▶ _Exercise goal_
Copy the rows below word for word, starting with the first one and going on through the line that contains "Last post (352, 191)".

..............................

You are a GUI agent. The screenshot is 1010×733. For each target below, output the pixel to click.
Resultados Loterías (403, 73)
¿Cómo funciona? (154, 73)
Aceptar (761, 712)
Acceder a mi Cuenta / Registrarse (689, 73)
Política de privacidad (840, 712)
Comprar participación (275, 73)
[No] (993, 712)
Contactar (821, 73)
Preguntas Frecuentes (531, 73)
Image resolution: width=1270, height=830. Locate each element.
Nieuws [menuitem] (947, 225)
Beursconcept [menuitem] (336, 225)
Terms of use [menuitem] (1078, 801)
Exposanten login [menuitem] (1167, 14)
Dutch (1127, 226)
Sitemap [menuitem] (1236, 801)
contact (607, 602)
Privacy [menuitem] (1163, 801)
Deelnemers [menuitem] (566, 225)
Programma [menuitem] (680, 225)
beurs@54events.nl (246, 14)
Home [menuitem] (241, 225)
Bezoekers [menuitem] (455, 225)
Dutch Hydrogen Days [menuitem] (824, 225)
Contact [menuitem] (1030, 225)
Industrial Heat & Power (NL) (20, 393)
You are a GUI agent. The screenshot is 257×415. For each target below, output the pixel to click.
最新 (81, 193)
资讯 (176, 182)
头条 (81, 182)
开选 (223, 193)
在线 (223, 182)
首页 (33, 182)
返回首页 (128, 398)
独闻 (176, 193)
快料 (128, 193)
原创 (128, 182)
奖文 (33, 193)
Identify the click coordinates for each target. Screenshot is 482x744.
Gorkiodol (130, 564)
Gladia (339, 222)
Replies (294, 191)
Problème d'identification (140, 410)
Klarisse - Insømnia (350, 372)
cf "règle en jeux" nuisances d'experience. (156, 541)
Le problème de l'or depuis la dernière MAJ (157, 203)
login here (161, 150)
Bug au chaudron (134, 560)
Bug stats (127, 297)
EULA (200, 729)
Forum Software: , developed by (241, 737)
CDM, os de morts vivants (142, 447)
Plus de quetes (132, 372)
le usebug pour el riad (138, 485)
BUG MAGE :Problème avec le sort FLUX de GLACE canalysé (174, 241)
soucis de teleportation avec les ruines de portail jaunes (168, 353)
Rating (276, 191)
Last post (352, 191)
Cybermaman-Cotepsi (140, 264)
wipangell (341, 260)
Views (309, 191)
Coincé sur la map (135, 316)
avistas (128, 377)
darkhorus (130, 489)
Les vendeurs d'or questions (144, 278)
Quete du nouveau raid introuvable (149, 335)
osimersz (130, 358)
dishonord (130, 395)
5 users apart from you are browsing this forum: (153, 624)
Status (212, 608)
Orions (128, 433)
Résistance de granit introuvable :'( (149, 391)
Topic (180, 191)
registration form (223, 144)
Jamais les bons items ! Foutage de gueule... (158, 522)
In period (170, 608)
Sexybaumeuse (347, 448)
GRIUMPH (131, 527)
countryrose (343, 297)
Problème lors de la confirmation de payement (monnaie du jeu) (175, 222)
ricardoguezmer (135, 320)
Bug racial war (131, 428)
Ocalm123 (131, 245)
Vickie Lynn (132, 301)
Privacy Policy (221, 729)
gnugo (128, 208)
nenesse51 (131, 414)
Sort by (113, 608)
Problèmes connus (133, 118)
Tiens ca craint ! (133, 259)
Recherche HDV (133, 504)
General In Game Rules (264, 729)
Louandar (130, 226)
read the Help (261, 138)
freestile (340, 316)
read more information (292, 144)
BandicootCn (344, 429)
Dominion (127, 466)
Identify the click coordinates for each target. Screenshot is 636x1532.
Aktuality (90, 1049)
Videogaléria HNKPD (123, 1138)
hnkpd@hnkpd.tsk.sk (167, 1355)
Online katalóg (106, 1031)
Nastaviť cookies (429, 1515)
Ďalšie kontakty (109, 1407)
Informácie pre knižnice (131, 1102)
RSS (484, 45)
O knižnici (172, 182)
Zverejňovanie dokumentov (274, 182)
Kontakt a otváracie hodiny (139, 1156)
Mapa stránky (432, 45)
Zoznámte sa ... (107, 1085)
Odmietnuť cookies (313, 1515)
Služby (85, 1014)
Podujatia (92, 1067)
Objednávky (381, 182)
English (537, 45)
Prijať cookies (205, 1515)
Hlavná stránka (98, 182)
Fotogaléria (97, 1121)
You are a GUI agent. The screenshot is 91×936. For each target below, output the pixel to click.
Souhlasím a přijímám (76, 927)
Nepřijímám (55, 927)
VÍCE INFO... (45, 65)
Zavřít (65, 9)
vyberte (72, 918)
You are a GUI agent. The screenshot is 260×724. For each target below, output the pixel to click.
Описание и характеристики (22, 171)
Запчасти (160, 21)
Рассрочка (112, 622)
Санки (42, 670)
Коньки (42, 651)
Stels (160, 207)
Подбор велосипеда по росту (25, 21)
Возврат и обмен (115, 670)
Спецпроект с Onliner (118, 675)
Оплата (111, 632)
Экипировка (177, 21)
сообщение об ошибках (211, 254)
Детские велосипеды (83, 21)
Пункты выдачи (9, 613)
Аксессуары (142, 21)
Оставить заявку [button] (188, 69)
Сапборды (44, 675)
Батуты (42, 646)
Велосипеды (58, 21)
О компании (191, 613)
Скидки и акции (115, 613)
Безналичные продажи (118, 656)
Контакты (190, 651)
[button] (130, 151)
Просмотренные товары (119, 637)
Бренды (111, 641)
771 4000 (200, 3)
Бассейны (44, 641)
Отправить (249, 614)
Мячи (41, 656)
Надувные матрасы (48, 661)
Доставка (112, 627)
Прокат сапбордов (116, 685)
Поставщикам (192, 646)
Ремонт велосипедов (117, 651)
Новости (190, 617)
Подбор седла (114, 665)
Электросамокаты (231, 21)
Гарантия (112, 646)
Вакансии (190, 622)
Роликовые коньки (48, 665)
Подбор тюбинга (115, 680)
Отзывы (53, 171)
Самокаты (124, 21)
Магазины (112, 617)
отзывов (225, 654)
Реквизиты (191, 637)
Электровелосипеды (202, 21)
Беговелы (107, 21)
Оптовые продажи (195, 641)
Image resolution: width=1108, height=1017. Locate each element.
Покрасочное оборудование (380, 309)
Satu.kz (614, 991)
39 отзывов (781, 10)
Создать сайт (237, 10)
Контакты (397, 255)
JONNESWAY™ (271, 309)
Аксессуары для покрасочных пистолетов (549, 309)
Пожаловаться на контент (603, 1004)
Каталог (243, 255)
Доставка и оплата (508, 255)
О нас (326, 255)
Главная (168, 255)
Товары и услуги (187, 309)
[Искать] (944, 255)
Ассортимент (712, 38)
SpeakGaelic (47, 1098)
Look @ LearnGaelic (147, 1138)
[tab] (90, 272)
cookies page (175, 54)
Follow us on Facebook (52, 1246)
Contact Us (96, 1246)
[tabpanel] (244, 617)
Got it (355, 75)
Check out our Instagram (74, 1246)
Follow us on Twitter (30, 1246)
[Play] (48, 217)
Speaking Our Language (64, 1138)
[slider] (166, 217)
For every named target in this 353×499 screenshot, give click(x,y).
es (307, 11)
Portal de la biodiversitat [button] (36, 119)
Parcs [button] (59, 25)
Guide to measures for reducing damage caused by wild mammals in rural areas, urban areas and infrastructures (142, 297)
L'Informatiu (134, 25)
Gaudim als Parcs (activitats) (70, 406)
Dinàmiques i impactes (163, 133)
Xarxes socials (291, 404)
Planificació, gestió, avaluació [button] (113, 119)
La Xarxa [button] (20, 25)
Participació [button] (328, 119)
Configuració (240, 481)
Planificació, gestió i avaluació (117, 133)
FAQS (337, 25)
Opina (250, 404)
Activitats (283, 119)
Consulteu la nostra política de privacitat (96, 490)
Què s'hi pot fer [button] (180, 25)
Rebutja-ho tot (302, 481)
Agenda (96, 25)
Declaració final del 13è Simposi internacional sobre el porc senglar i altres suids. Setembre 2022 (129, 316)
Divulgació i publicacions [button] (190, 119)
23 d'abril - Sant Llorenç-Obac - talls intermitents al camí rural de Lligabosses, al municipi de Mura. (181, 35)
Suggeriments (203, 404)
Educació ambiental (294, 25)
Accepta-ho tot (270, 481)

..............................

▶ _Response to the exercise_
You are a GUI agent. The screenshot is 1010×733. For each target below, output the pixel to click.
Resultados Loterías (403, 73)
¿Cómo funciona? (154, 73)
Aceptar (761, 712)
Acceder a mi Cuenta / Registrarse (689, 73)
Política de privacidad (840, 712)
Comprar participación (275, 73)
[No] (993, 712)
Contactar (821, 73)
Preguntas Frecuentes (531, 73)
Image resolution: width=1270, height=830. Locate each element.
Nieuws [menuitem] (947, 225)
Beursconcept [menuitem] (336, 225)
Terms of use [menuitem] (1078, 801)
Exposanten login [menuitem] (1167, 14)
Dutch (1127, 226)
Sitemap [menuitem] (1236, 801)
contact (607, 602)
Privacy [menuitem] (1163, 801)
Deelnemers [menuitem] (566, 225)
Programma [menuitem] (680, 225)
beurs@54events.nl (246, 14)
Home [menuitem] (241, 225)
Bezoekers [menuitem] (455, 225)
Dutch Hydrogen Days [menuitem] (824, 225)
Contact [menuitem] (1030, 225)
Industrial Heat & Power (NL) (20, 393)
You are a GUI agent. The screenshot is 257×415. For each target below, output the pixel to click.
最新 (81, 193)
资讯 (176, 182)
头条 (81, 182)
开选 (223, 193)
在线 (223, 182)
首页 (33, 182)
返回首页 (128, 398)
独闻 (176, 193)
快料 (128, 193)
原创 (128, 182)
奖文 (33, 193)
Identify the click coordinates for each target. Screenshot is 482x744.
Gorkiodol (130, 564)
Gladia (339, 222)
Replies (294, 191)
Problème d'identification (140, 410)
Klarisse - Insømnia (350, 372)
cf "règle en jeux" nuisances d'experience. (156, 541)
Le problème de l'or depuis la dernière MAJ (157, 203)
login here (161, 150)
Bug au chaudron (134, 560)
Bug stats (127, 297)
EULA (200, 729)
Forum Software: , developed by (241, 737)
CDM, os de morts vivants (142, 447)
Plus de quetes (132, 372)
le usebug pour el riad (138, 485)
BUG MAGE :Problème avec le sort FLUX de GLACE canalysé (174, 241)
soucis de teleportation avec les ruines de portail jaunes (168, 353)
Rating (276, 191)
Last post (352, 191)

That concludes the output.